Exercise set ▸
[a] From the discussion of LLMs and Markov chains, return the passage that begins at the words "Other people were" and stops after "of the genome.", copied word for word.
[b] List every formula written out in the discussion of LLMs and Markov chains.

Excerpt provided ▸
Other people were doing haplotype inference with Markov models based on similarly large sets of haplotypes. If you knew, for a suitably large subset of variants, whether each variant was likely absent, heterozygous, or homozygous in the sequenced genome, you could use the model to get a good approximation of the genome.
When ChatGPT appeared, the application was surprising (even though I knew some people who had been experimenting with GPT-2 and GPT-3). But it was less surprising on a technical level, as it was close enough to what I had intuitively considered possible with large Markov models.
This is pretty stupid because the equation for self attention is pretty trivial to the point where it makes sense to just go straight into the math and not play pretend games.
softmax(QK^T/sqrt(dk))V
Q=W_QX
K=W_KX
V=W_VX
X is a matrix where every column is the embedding of a token.
K and V matrices need to be cached.
Also, you need to calculate all of it, for every layer, even if you just want a single token of output.
The tokens after the first token can reuse the K, V embedding matrices and don't have to recalculate everything for on scratch. Causal attention is the concept of masking the calculation so you only have to look at past tokens.
My critique boils down to this: Transformers are too simple to simplify them. You can only lose information if you do that.
The problem is that it doesn’t stay simplified; once you leave the room those people start using that model to explain details of actual LLM behavior. I’m constantly arguing with people who use this mental model to explain why LLMs can’t do things that they absolutely can do.
I frequently see people underestimate the danger of LLMs to humanity in the long term and to people’s jobs in the medium term because they follow this chain of reasoning:
- An LLM is basically a fancy markov chain (highly dubious even if there’s a tiny kernel of truth in there)
- Therefore markov chains and LLMs have a similar skill ceiling (definitely wrong)
- My job could never be done by a markov chain, it’s much too complex (this is presented self-evidently, no one ever feels the need to back this up)
- Therefore, since LLMs are basically markov chains, and a markov chain could never do my job, I have nothing to worry about.
I’ll grant that you’re not necessarily responsible for these people using your model in a way you didn’t intend. But I do think at this point it’s time to start pushing people to stop trying to reason mechanically about how these things work.
1. An LLM is absolutely a Markov chain. That is not meant to dismiss that they are a remarkable feat of generating and compressing the representation of really cool Markov chains.
2. Because they are Markov chains, their skill ceiling is bounded by whatever the skill ceiling of Markov chains happens to be. What LLMs demonstrate is that the skill ceiling of Markov chains is higher than previously understood.
3. If the skill ceiling of Markov chains is high enough, then one could take over some or all of someone's job.
I think there’s an equivocation being accidentally made between n-gram models, and Markov processes, because “Markov chain” is used to mean both things.
N-gram models are not useful in many of the ways LLMs are.
N-gram models are very limited.
On the other hand, basically any process can be considered a Markov process if you make the state include enough.
So, calling both the very-limited n-gram models and the nearly-unlimited Markov processes, by the same name “Markov chain” is just, super confusing.

Extracted entries ▸

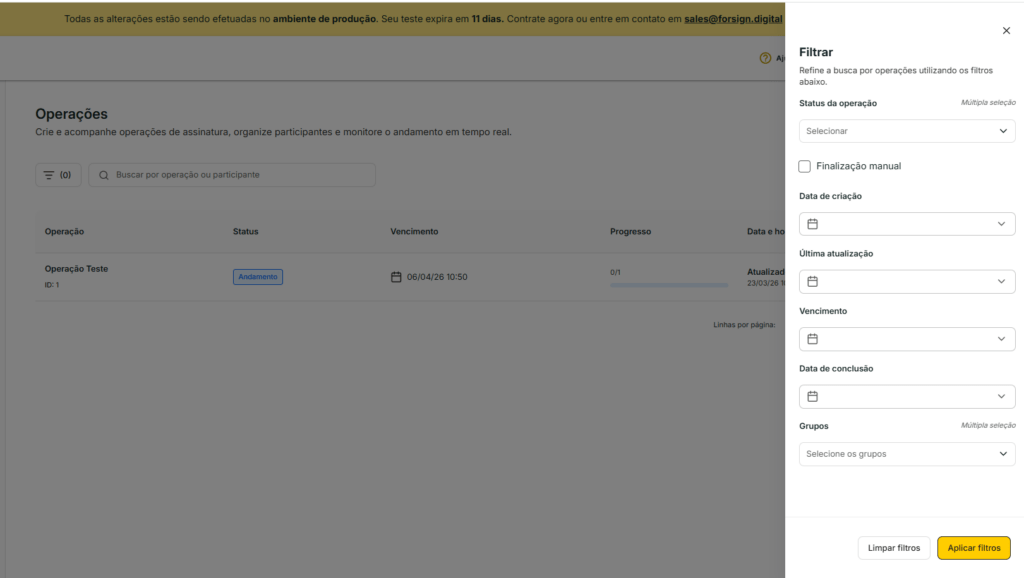
Task: Click the Operação Teste progress bar
Action: click(x=668, y=285)
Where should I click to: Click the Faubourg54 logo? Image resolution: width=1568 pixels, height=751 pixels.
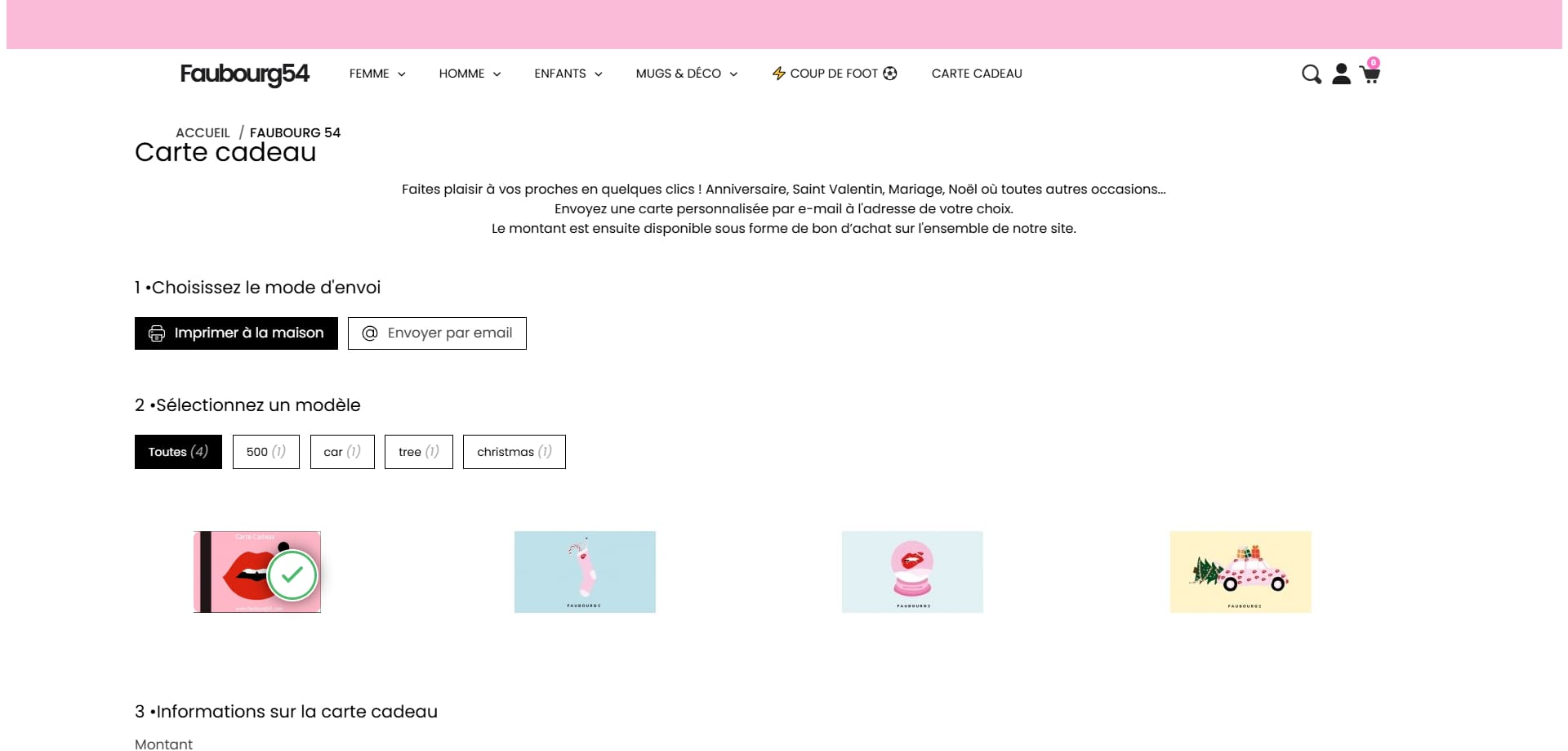(244, 74)
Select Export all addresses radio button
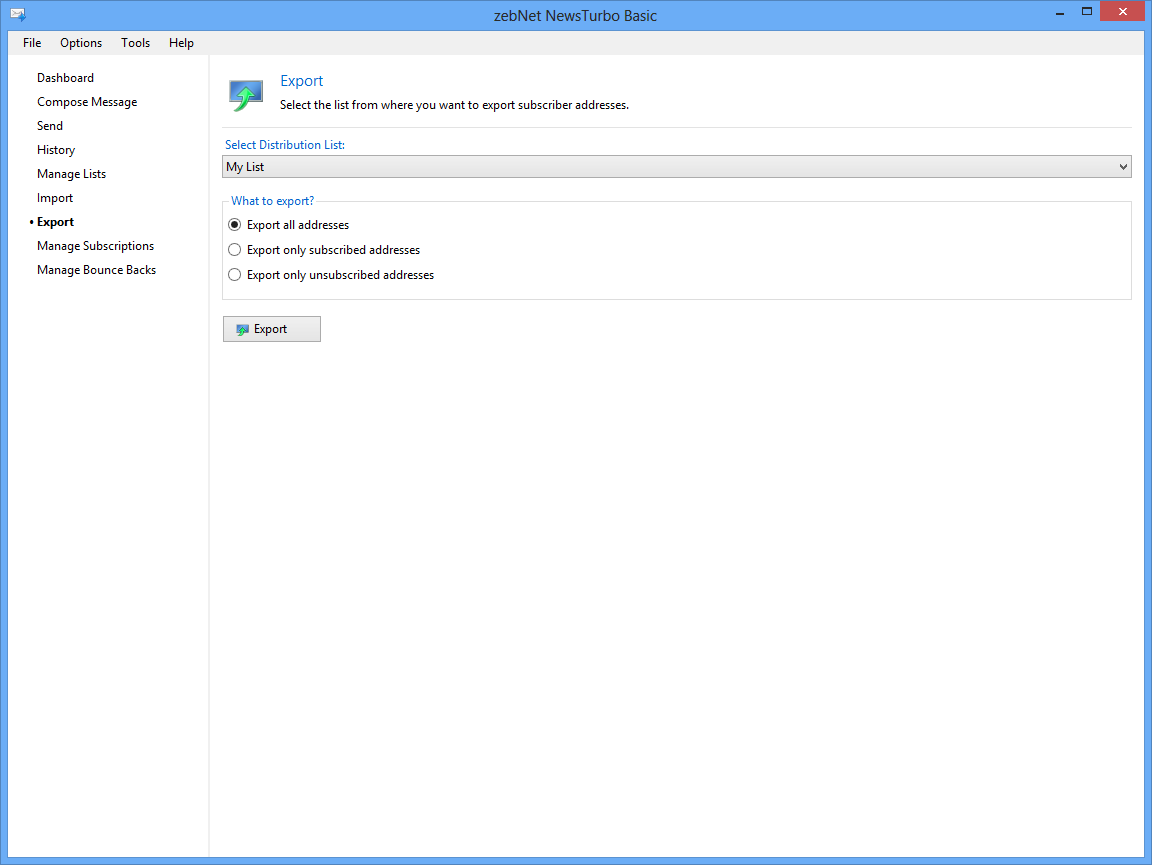This screenshot has height=865, width=1152. coord(235,225)
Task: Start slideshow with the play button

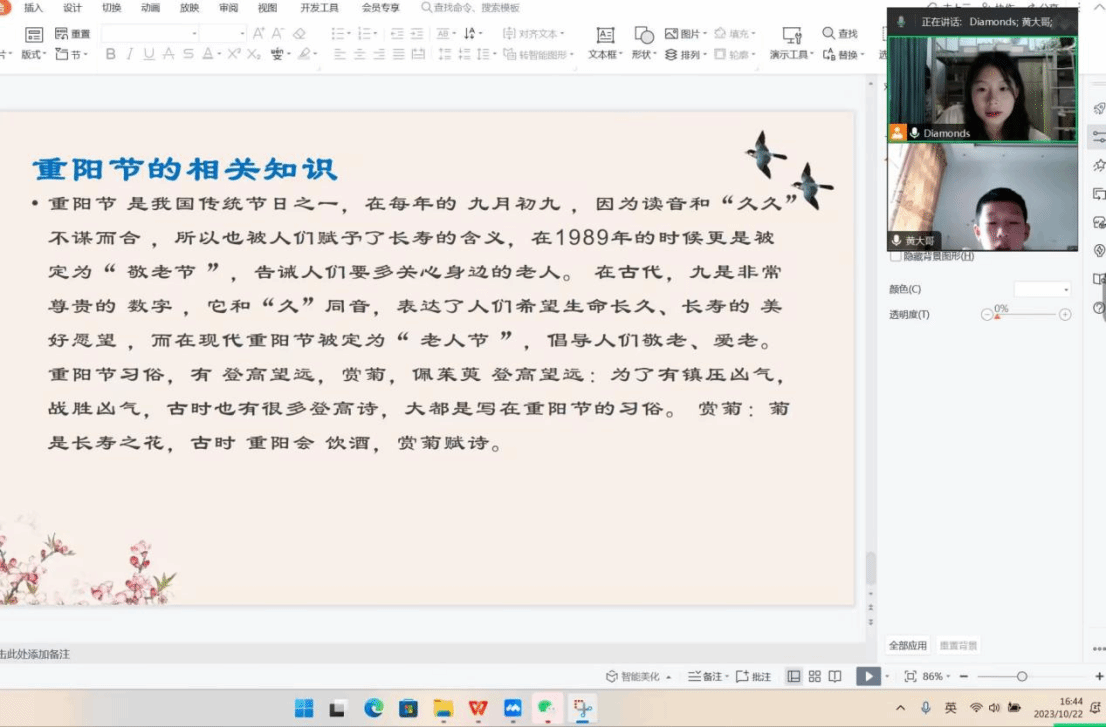Action: point(867,677)

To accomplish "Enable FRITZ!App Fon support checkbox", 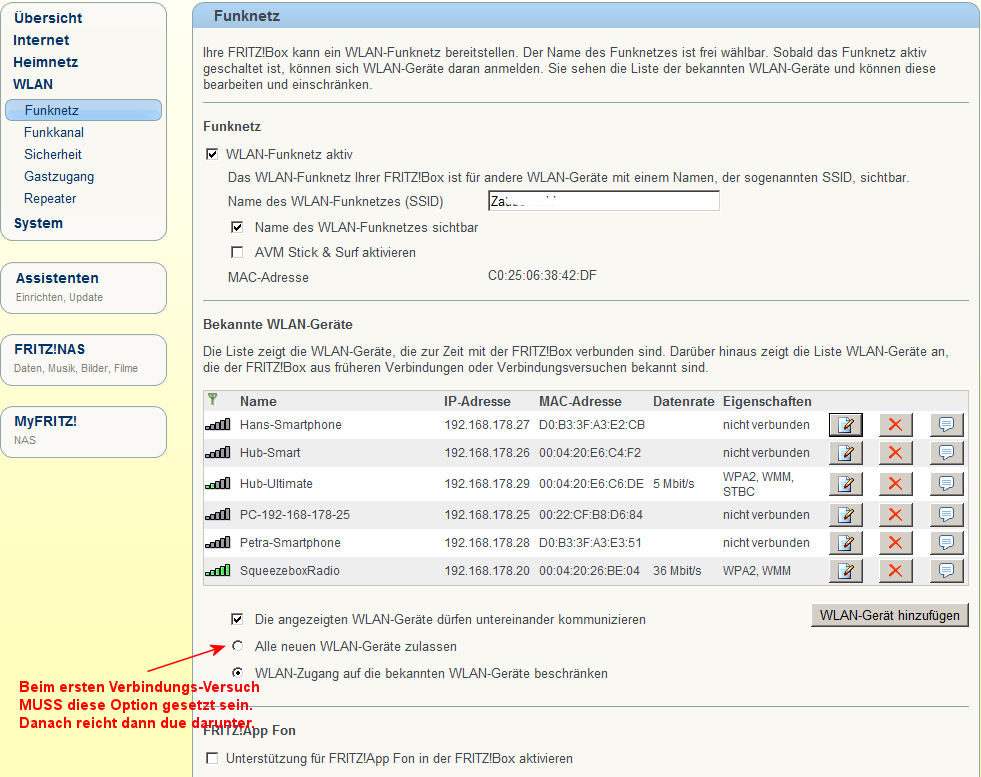I will (x=211, y=759).

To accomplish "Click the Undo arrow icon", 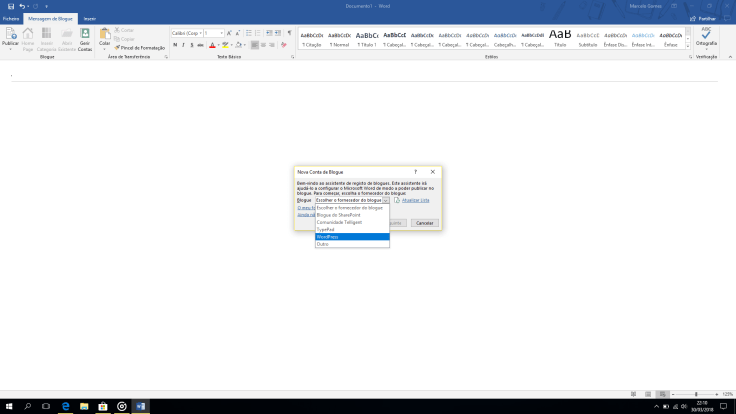I will click(22, 6).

Results of the tasks ▸
[a]
Other people were doing haplotype inference with Markov models based on similarly large sets of haplotypes. If you knew, for a suitably large subset of variants, whether each variant was likely absent, heterozygous, or homozygous in the sequenced genome, you could use the model to get a good approximation of the genome.

[b]
softmax(QK^T/sqrt(dk))V
Q=W_QX
K=W_KX
V=W_VX